TEXT SEGMENT start
I grew up in a town called Denmark, South Carolina--like Denmark in that other country. It was a pretty big place then and is a very big place now, but I can't tell you how many people live there. My mother and father were married and my mother's name was Julia and my father's name was Henry. They had eight kids: five girls and three boys. My mother told me she was pregnant with me when my grandma died. I don't know anything about my grandparents, except I think they died in about 1922.

The eldest sister was Lumisha. She was four or five years older than Willie, my oldest brother. He was three to four years older than the next brother, who was Henry. That brother was about two years older than Daisy, the next sister. And Victoria, the next sister, I would say was two and a half years younger than Daisy. Then comes Margaret, who is two years older than me. Then there's me. So that's the five girls. My brother Julius, he's the baby. I'm five years older than Julius. That makes me the seventh child--the lucky one.

My father left when I had to be about five or six. He was supposed to be the father of all the kids but I wouldn't know about that. I really don't know too much about him. I don't know the reason why he left. I don't know how it happened. My mother didn't give a reason. She didn't say why he left. Nobody asked no questions then and they didn't get no answers. In those days you didn't ask questions. If you tried, they'd say, "Get out of here." And that was it. Children today can ask their momma anything.

I knew my father was in another town after he left my mother. He was the boss of his own farm. Hegrew everything: corn, cotton, potatoes, tomatoes. He had everything a farm had: horses and mules and plows. My brother Willie went up and helped him one year. But I still didn't ask no questions about him. I was really angry at my father for a long time because all through the years he never got in touch with us. He was doing pretty well but he didn't do anything about his own kids. I heard that he had a lady friend but I never knew for him to have any more children.

My father was the one that I don't think I would've given a piece of bread to if I had a piece of bread. When I used to sit and think about it, I'd say, "How could he? How in the hell could he?" That's all I could say. Now, when you see these TV talk shows where the father leaves the family, I really want to hear everything about it because I don't see how he could've done it.
TEXT SEGMENT end
EXERCISE INSTRUCTIONS:
[a] In the family memoir, what was the name of the narrator's mother?
[b] Edit the family memoir between "My father left" and "their momma anything.", inclusive, swapping "reason" for "cause".
SUPPLIED MATERIAL start
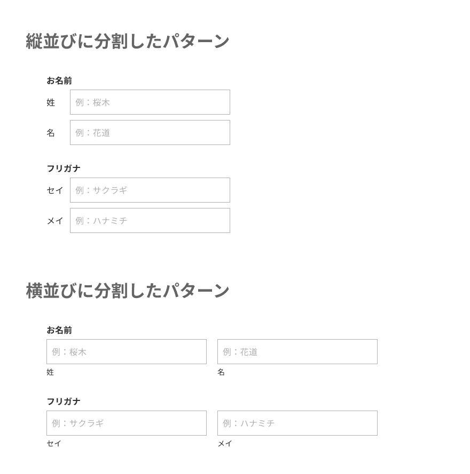
Task: Click the 姓 input in the 縦並び section
Action: coord(150,102)

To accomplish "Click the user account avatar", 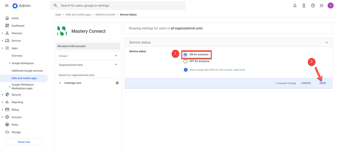I will pyautogui.click(x=331, y=6).
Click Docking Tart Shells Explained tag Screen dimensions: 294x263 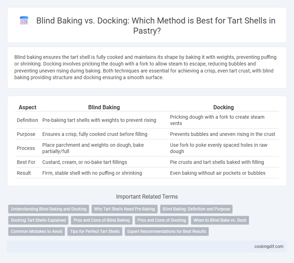click(x=38, y=220)
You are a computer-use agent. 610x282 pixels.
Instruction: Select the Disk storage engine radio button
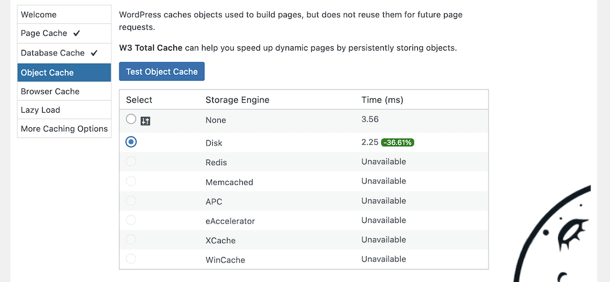(131, 142)
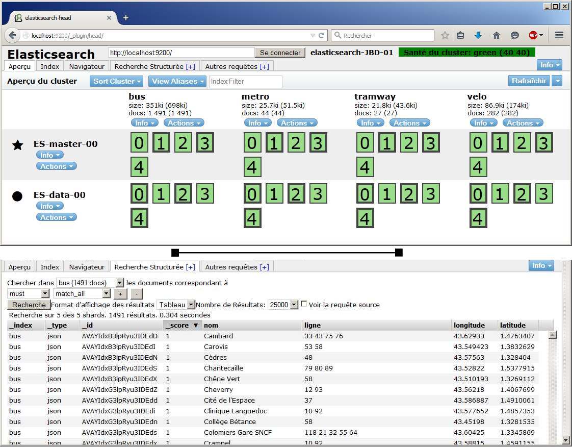Click the Index Filter input field
572x447 pixels.
pyautogui.click(x=245, y=82)
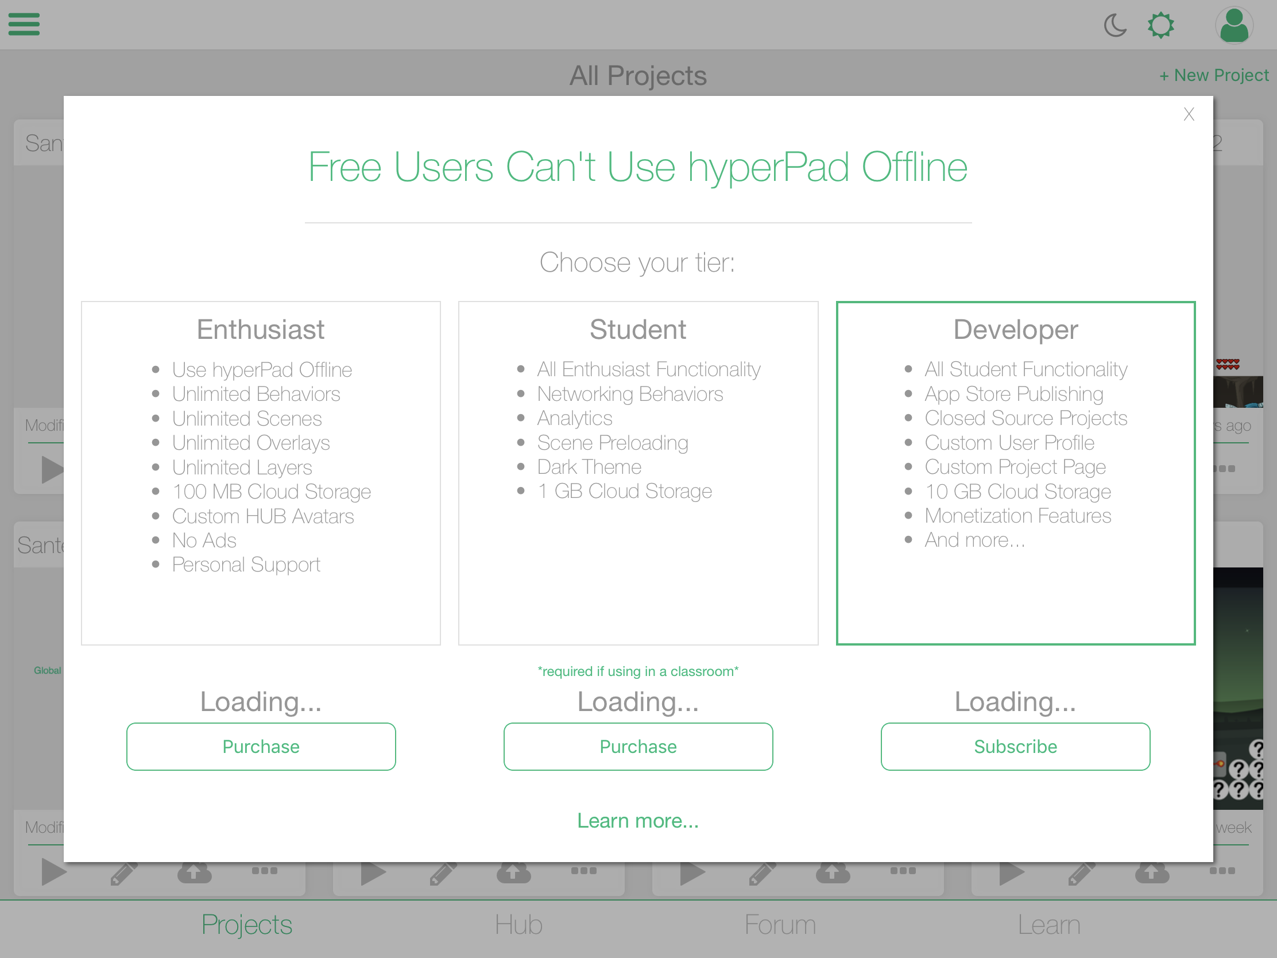Open user profile avatar
This screenshot has height=958, width=1277.
pos(1234,25)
SUPPLIED MATERIAL end
SOLUTIONS FOR EACH TASK:
[a] Julia

[b]
My father left when I had to be about five or six. He was supposed to be the father of all the kids but I wouldn't know about that. I really don't know too much about him. I don't know the cause why he left. I don't know how it happened. My mother didn't give a cause. She didn't say why he left. Nobody asked no questions then and they didn't get no answers. In those days you didn't ask questions. If you tried, they'd say, "Get out of here." And that was it. Children today can ask their momma anything.